T: Great, well let’s make sure to jot this down on your thought record.
Previous Reviews
Little literature has focused on examining the direct impact of CR applied within session. This is likely in part due to the intensive training and resources needed to repeatedly measure CR within and outcomes after each session. Instead, most research efforts have examined the effect of CR across sessions using component analysis or mediation analysis. Component analysis examines the impact of CR on outcome experimentally by dismantling treatment packages and then comparing interventions containing a CR component with interventions that do not contain a CR component. The rationale behind these studies is that dismantling permits examination of the additive effect of CR. Mediation analysis, on the other hand, relies on correlational analyses across time to determine whether the implementation of CR leads to subsequent cognitive change. While these studies do measure CR within sessions, they do not necessarily relate it to cognitive or symptom change within that same session. Nonetheless, these methods elucidate the role of CR in the overall therapeutic process and are worthy of review.
Component Analysis
Within the depression treatment literature, purely behavioral interventions and combined cognitive behavioral interventions have been compared in component analyses. General findings from these component analyses have been interpreted to suggest CR is effective but not necessary for achieving acute symptom change (Clark, 2014). This interpretation, however, depends upon the quality of the CR provided, and there were indications in some of the original component studies that the cognitive therapists essentially “gave up” and provided largely supportive therapy with interpersonally difficult patients who were more severely depressed (Coffman et al., 2007). Additionally, findings from more recent studies suggest that the addition of CR may be important for sustained therapeutic outcomes (Clark, 2014).
Component analysis has also examined the role of CR in the treatment of anxiety disorders, particularly in relation to exposure. Like component analyses in the treatment of depression, purely behavioral interventions and combined cognitive behavioral interventions have been shown to be equally effective in the treatment of anxiety symptoms (for a more comprehensive review, see Deacon & Abramowitz, 2004). Also like the depression treatment literature, few studies have examined purely cognitive interventions. Regarding panic disorder specifically, CR alone and exposure alone have both been shown to lead to symptom improvement; however, combined exposure and CR do not lead to significantly stronger effects than exposure alone (for a review, see Gould et al., 1995). Regarding social anxiety disorder, past studies have failed to find significant differences in posttreatment outcomes between cognitive behavioral and exposure only treatments (for a review, see Feske & Chambless, 1995).

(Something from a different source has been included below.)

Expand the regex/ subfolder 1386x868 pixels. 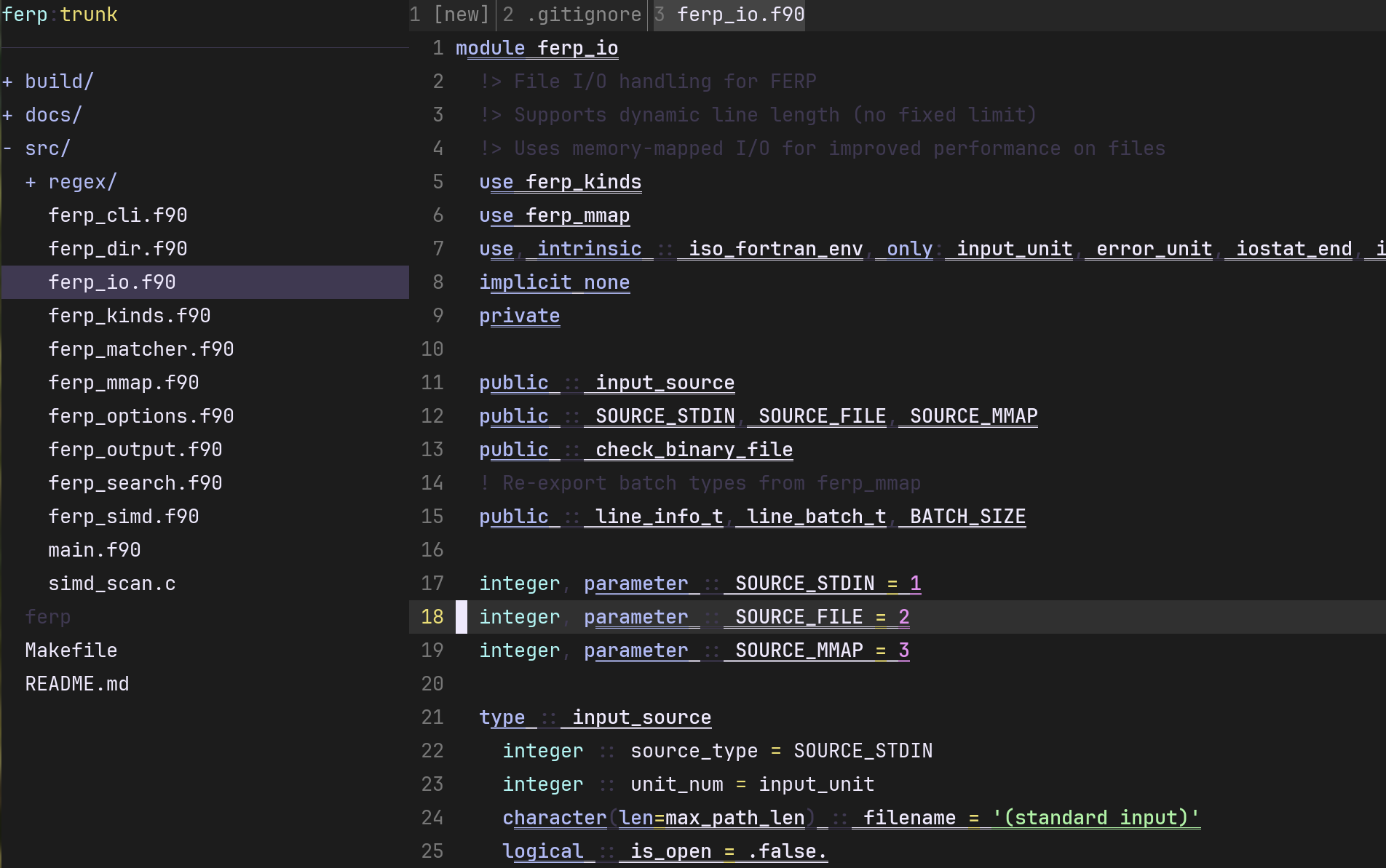pyautogui.click(x=82, y=182)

Regarding obsessive-compulsive disorder, component analyses have most often been used to test exposure and response prevention (ERP; a behavioral therapy that exposes clients to situations that provoke their obsessions) against ERP plus CR. Overall, it appears CR is less effective than ERP, and that adding CR to ERP does not improve outcome (Abramowitz et al., 2005). Once again, questions can be raised as to how adequately CR was provided by essentially behavioral investigators at the time these trials were conducted. Incidentally, early proponents of exposure therapy for obsessive-compulsive disorder have come to focus on the disconfirmation of idiosyncratic beliefs regarding personal responsibility in recent years (Salkovskis, 1999).

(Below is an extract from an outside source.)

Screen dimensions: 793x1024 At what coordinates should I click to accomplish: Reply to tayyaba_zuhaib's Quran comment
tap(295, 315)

In posttraumatic stress disorder research, component analysis has been used extensively to examine the role of CR in relation to trauma exposure. CBT (with exposure) has been found to be as efficacious as trauma exposure alone, leading some researchers to conclude that CR is not effective since it adds little to no additional benefit to treatment (Longmore & Worrell, 2007). However, more recent reviews have concluded that exposure, CR, and CBT (including both exposure and CR) are equally effective in the treatment of posttraumatic stress disorder (Hassiga & Gray, 2010; Ponniah & Hollon, 2009) and CR may have a more enduring effect than exposure alone (Tarrier & Sommerfield, 2004). Component analyses of cognitive processing therapy have shown that CR may be the most effective component of the larger treatment package (Resick et al., 2008; Stein et al., 2012; Walter et al., 2014).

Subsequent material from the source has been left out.